LEMON: You guys, both of you realize that you’re the reason for what just happened, many people don’t want to send — or they’re worried about sending their kids off to college because they’ll become nonbelievers. I’m just being honest.
So, Jesse, how do you explain that survey from Pew that shows there are less and less of the millenials, there it is right there, believe or doubt the existence of God?
GALEF: I think that this is something we can all agree on in society that we should examine our beliefs and explore what we actually believe and why. And on campus, in colleges, even high schools and increasingly online, people are exposed to different world views and come in contact with challenging beliefs, challenging ideas. And millenials are brought up in an age with the Internet. They’re finding online communities, friendly atheists or finding other people who they can talk about and talk about their doubts. So the millenials in particular are able to doubt in a safe place, online and on campus for Secular Student Alliance groups.
LEMON: So, Hemant, how is it that you can’t believe in God? What is going on here?

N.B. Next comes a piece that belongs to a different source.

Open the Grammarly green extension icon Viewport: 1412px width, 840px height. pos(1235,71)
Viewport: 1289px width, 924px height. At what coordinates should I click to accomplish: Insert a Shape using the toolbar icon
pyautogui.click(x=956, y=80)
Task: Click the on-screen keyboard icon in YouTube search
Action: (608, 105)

To be in this country, you have to believe in something and most people in this country are Christians. What’s wrong with you? It’s the deterioration of this country and young people. And people are being indoctrinated into secularism.
MEHTA: No, they’re not being indoctrinated. When they go off to college or even like Jesse said in high school, we’re asking them to think and to question their faith and to doubt their faith and that Pew Survey said that’s what they’re starting to do more of. That’s what we want them to do, and I what they’re finding is that you can be good without God and you can have ethics and morals and don’t need a religious structure to make that happen.

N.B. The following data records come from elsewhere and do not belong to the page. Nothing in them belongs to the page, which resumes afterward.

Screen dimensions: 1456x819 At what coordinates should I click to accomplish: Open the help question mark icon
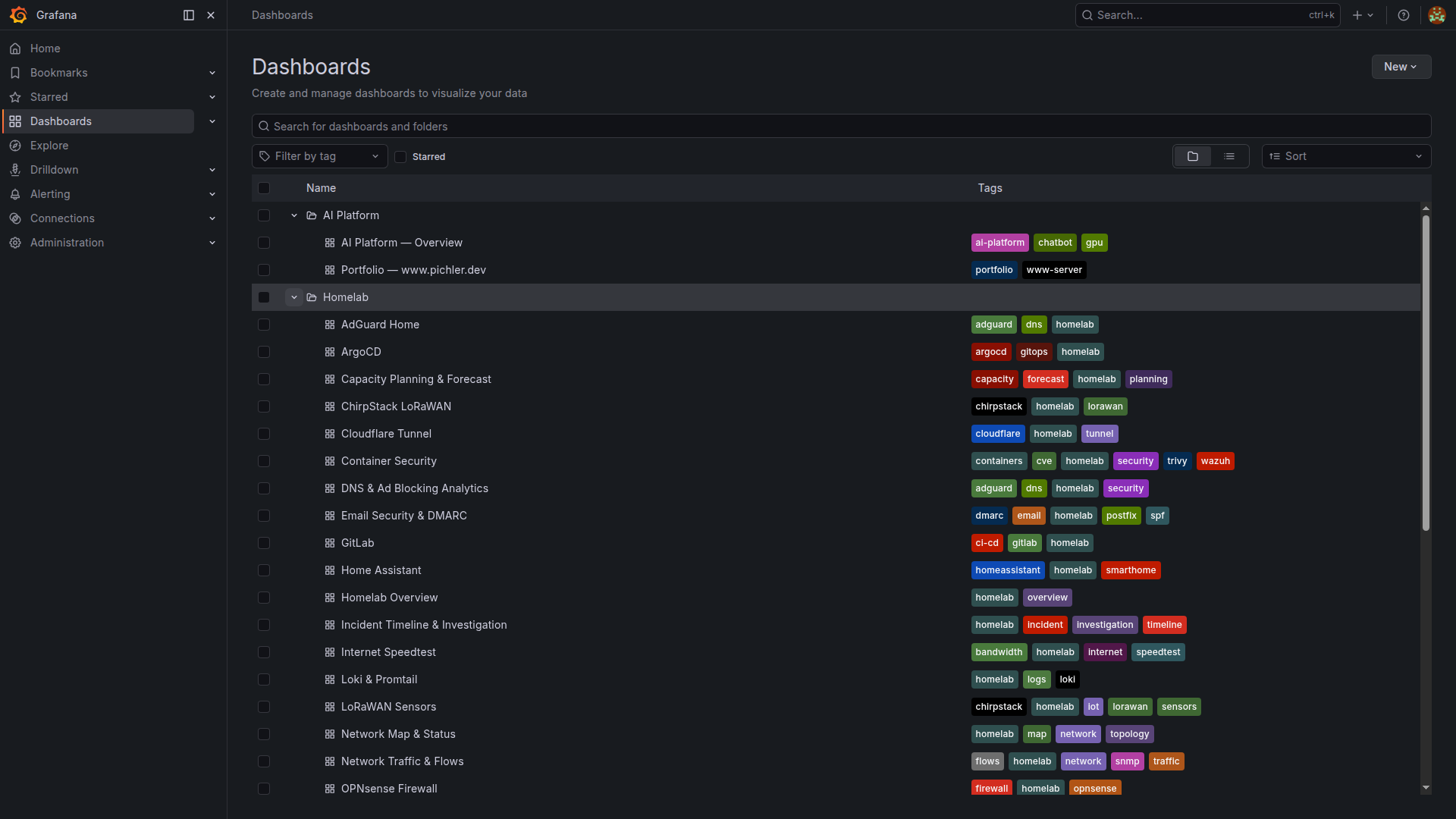point(1404,15)
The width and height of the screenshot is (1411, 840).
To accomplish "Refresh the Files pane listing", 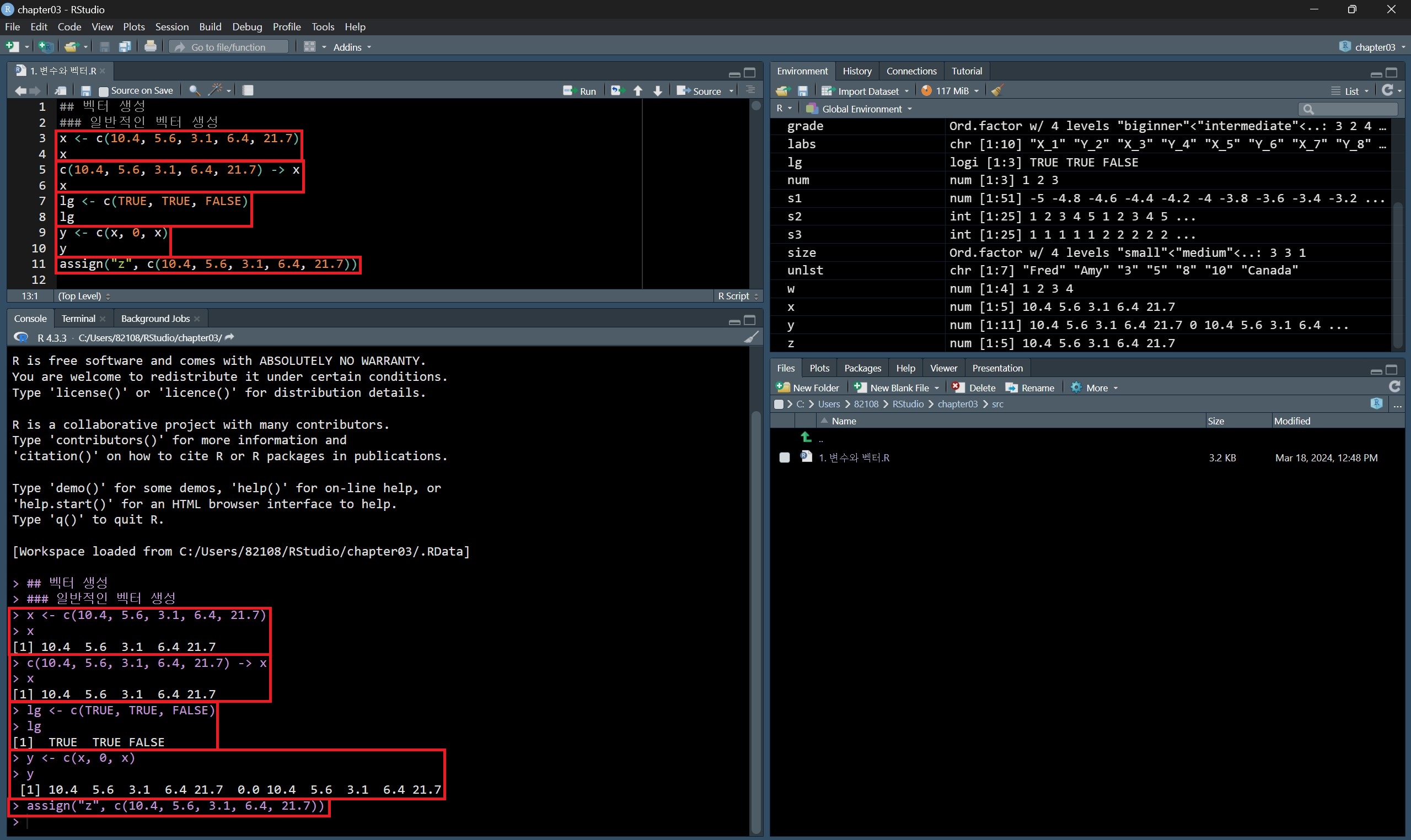I will coord(1394,386).
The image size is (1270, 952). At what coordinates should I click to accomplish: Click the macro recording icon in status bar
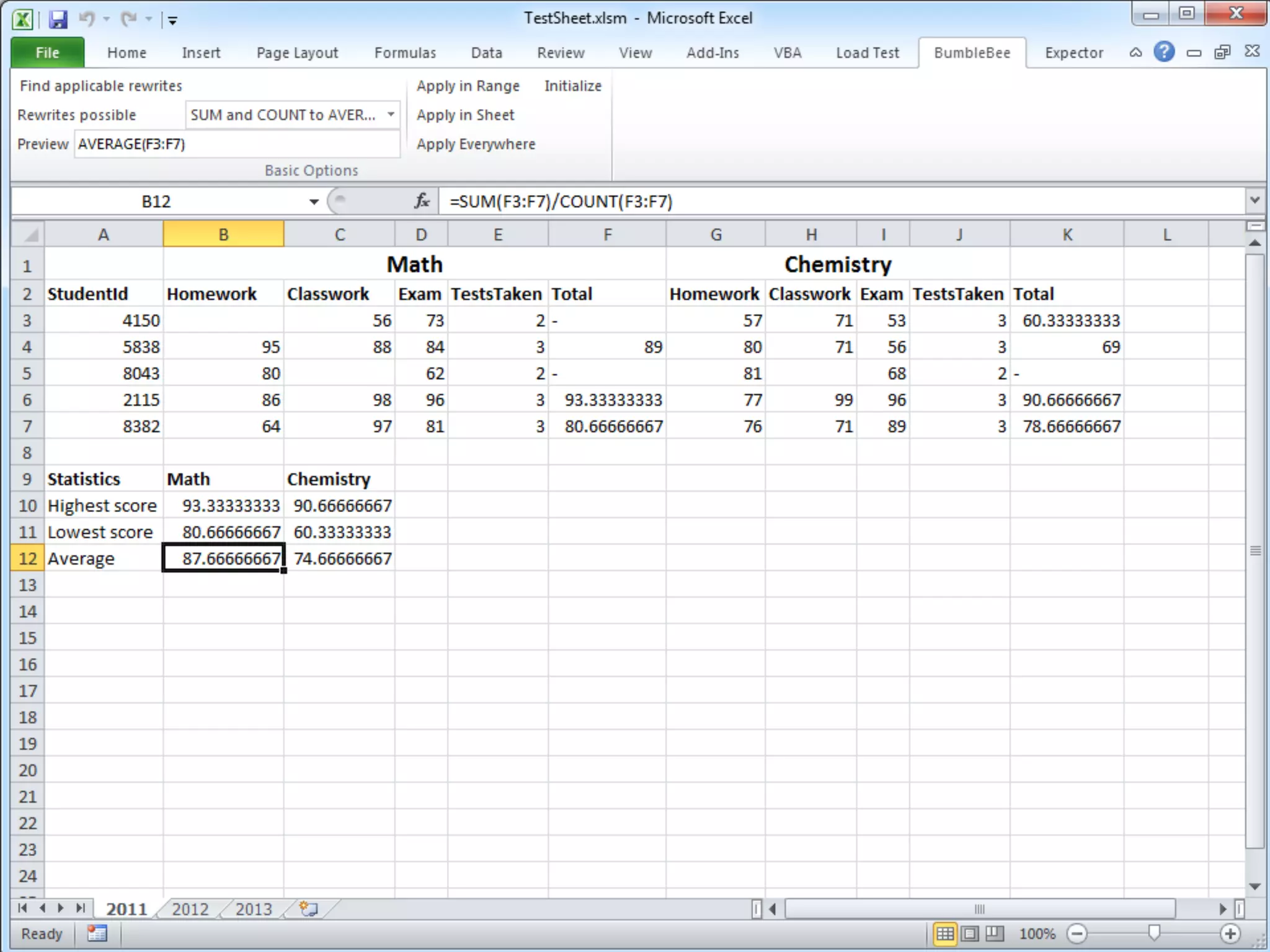coord(97,933)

LEMON: OK. It’s important — did you want to weigh in on this, Jesse?
GALEF: Yes. I think something Hemant said about the idea that you can be good without God. A real problem for these young Americans who are starting to experience doubts is atheism and being nonreligious have been so vilified and there are all these stigmas. And so, erasing the idea that morality requires religion will go a long way. And our students are doing that. They’re acting as role models on campus, doing community service projects, helping rebuild houses in Katrina, organize soup kitchen activities, because compassion is a human thing, not a religious thing.

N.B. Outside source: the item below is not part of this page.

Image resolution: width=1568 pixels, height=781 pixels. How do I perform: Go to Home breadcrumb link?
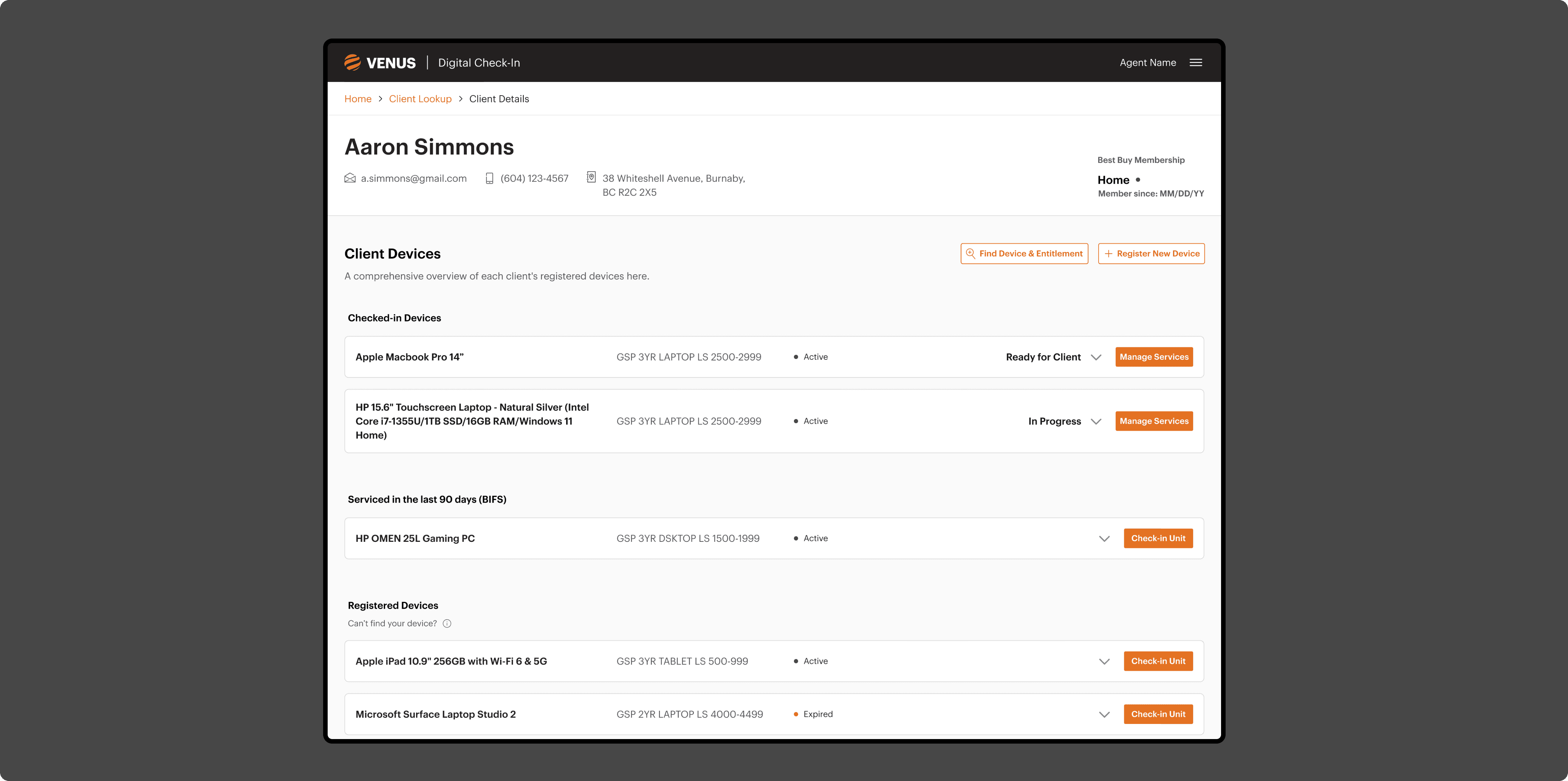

LEMON: Because you’re not a believer doesn’t mean that you’re not a moral person and you don’t have heart.
LEMON: It doesn’t mean you’re necessarily doing bad things, you’re not a heathen. So it’s important —
LEMON: Yes. So it’s important to note this, I think. You were just going to mention on line, Hemant. This decline seen among young people under the age of 30, is it safe to say technology may be playing a role in this, for instance the onset of the Internet allowing people to question and explore more outside of their homes?
I mean, you can fact check what your pastor is saying in church. It’s wonderful. If you have questions about your faith, if you have doubts about your faith, there are communities online and increasingly on campuses and high schools and college where you can explore that without the fear of backlash.
That’s what we want to promote. We want people thinking about that and questioning and doubting.
LEMON: OK. You guys, man, stirring up trouble.
Jesse, Hemant, thank you very much. We appreciate it.
MEHTA: Thanks, Don.
GALEF: Thank you.
For what it’s worth, I think the host was just being playful when he said we were “stirring up trouble” and asked “What’s wrong with you?” I didn’t take it as antagonistic as all — more like devil’s advocate.